Copy out the records word for word, starting at the line containing "Click the public_html folder icon" and ending after the line containing "coord(787,219)". Leave the pictures out of your copy.

=== RECORD EXTRACTS ===

================

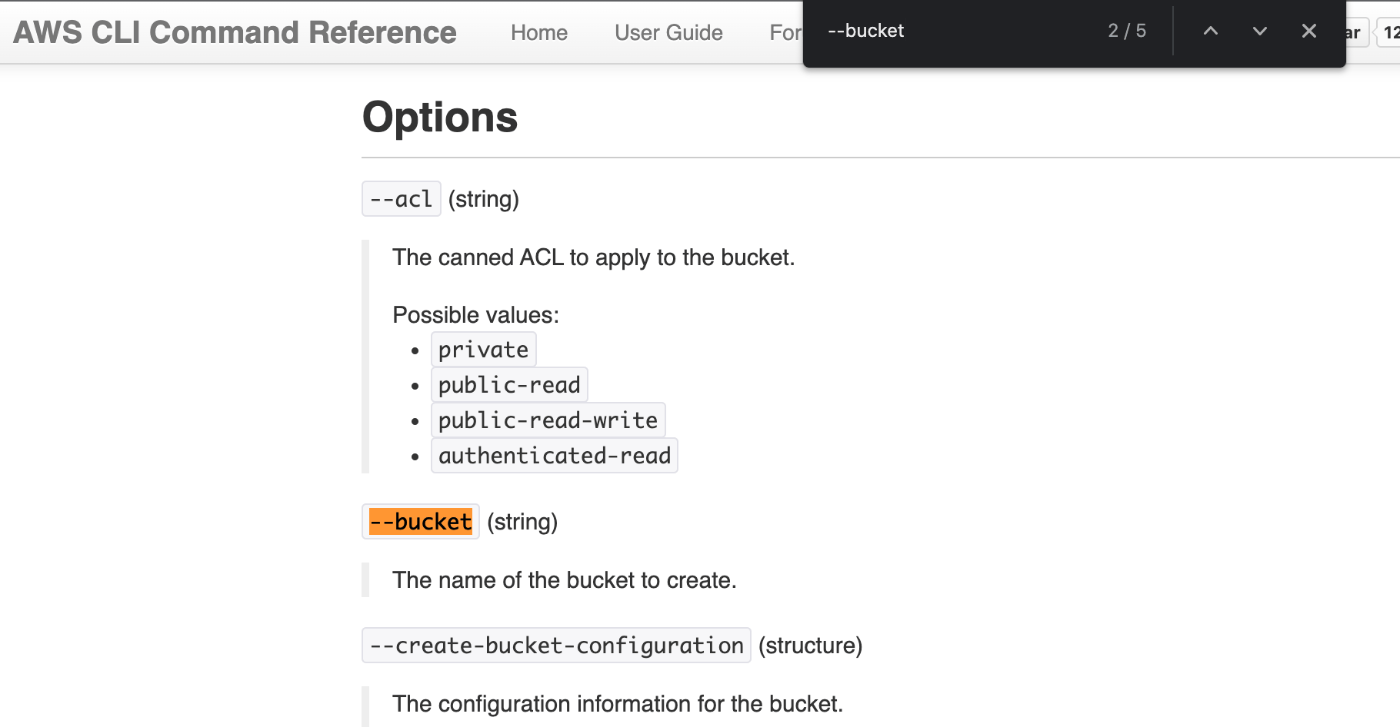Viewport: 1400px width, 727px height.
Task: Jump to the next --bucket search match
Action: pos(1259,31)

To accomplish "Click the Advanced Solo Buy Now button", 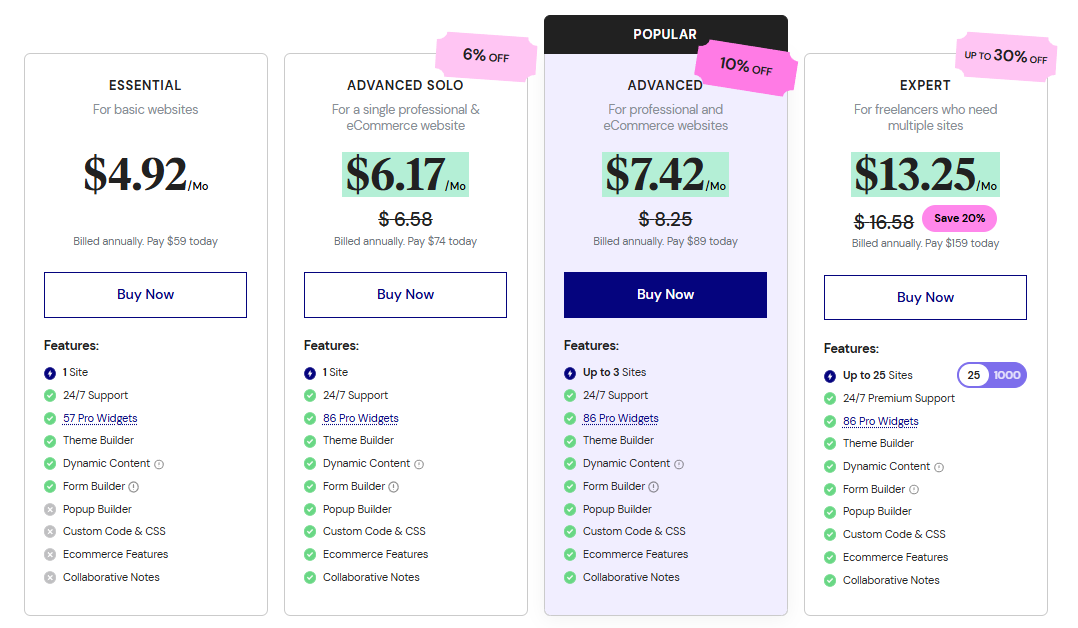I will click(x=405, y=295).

================

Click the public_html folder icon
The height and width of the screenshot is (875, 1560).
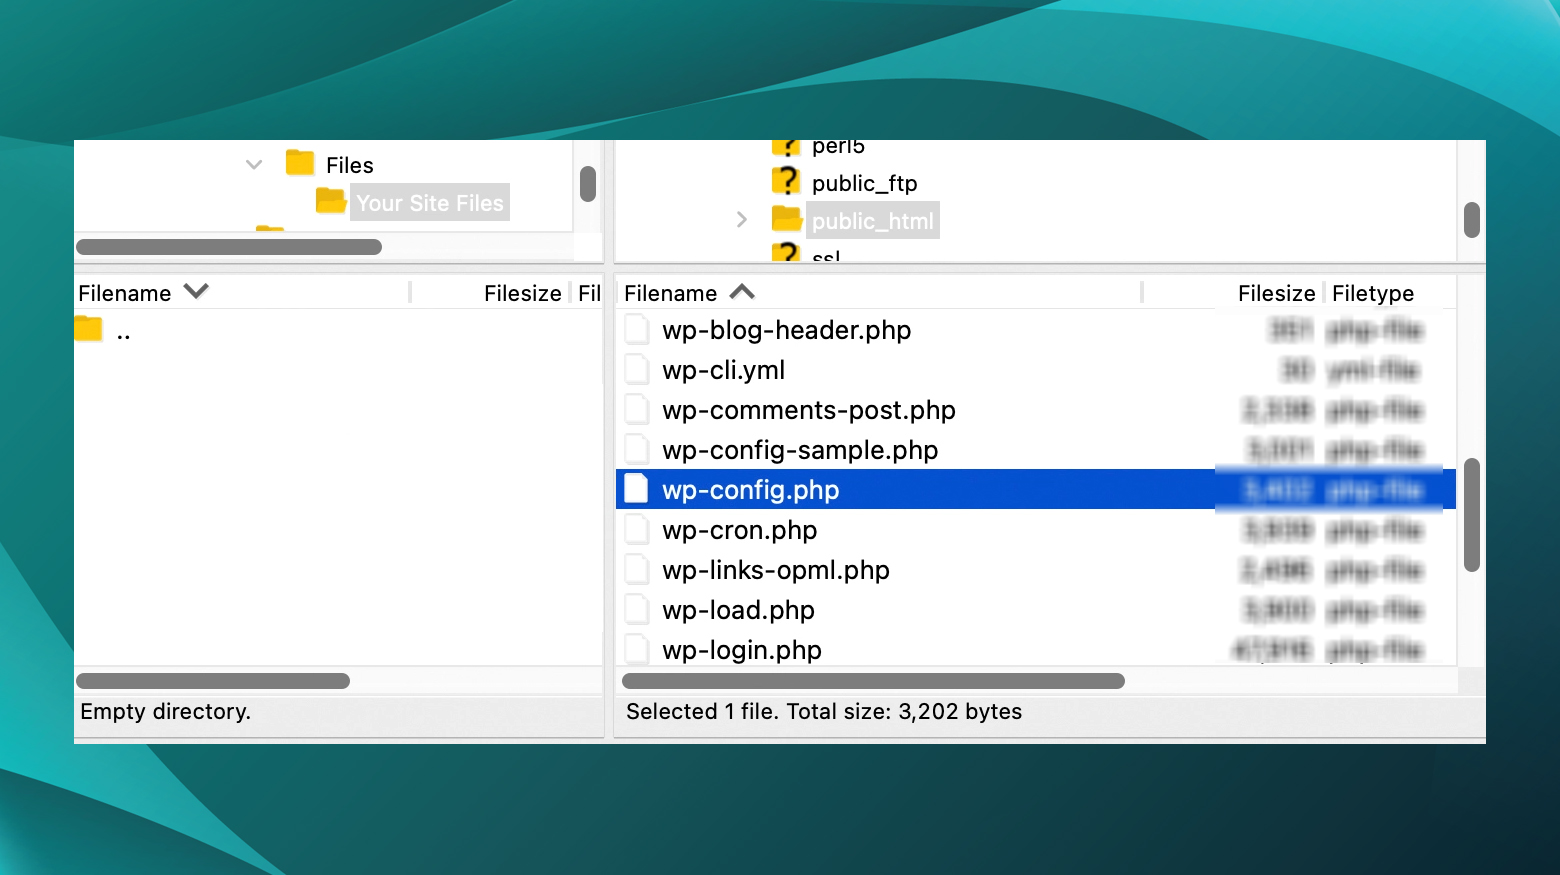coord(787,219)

================

=== OUTPUT FOR THIS TASK ===
Click the public_html folder icon
The height and width of the screenshot is (875, 1560).
coord(787,219)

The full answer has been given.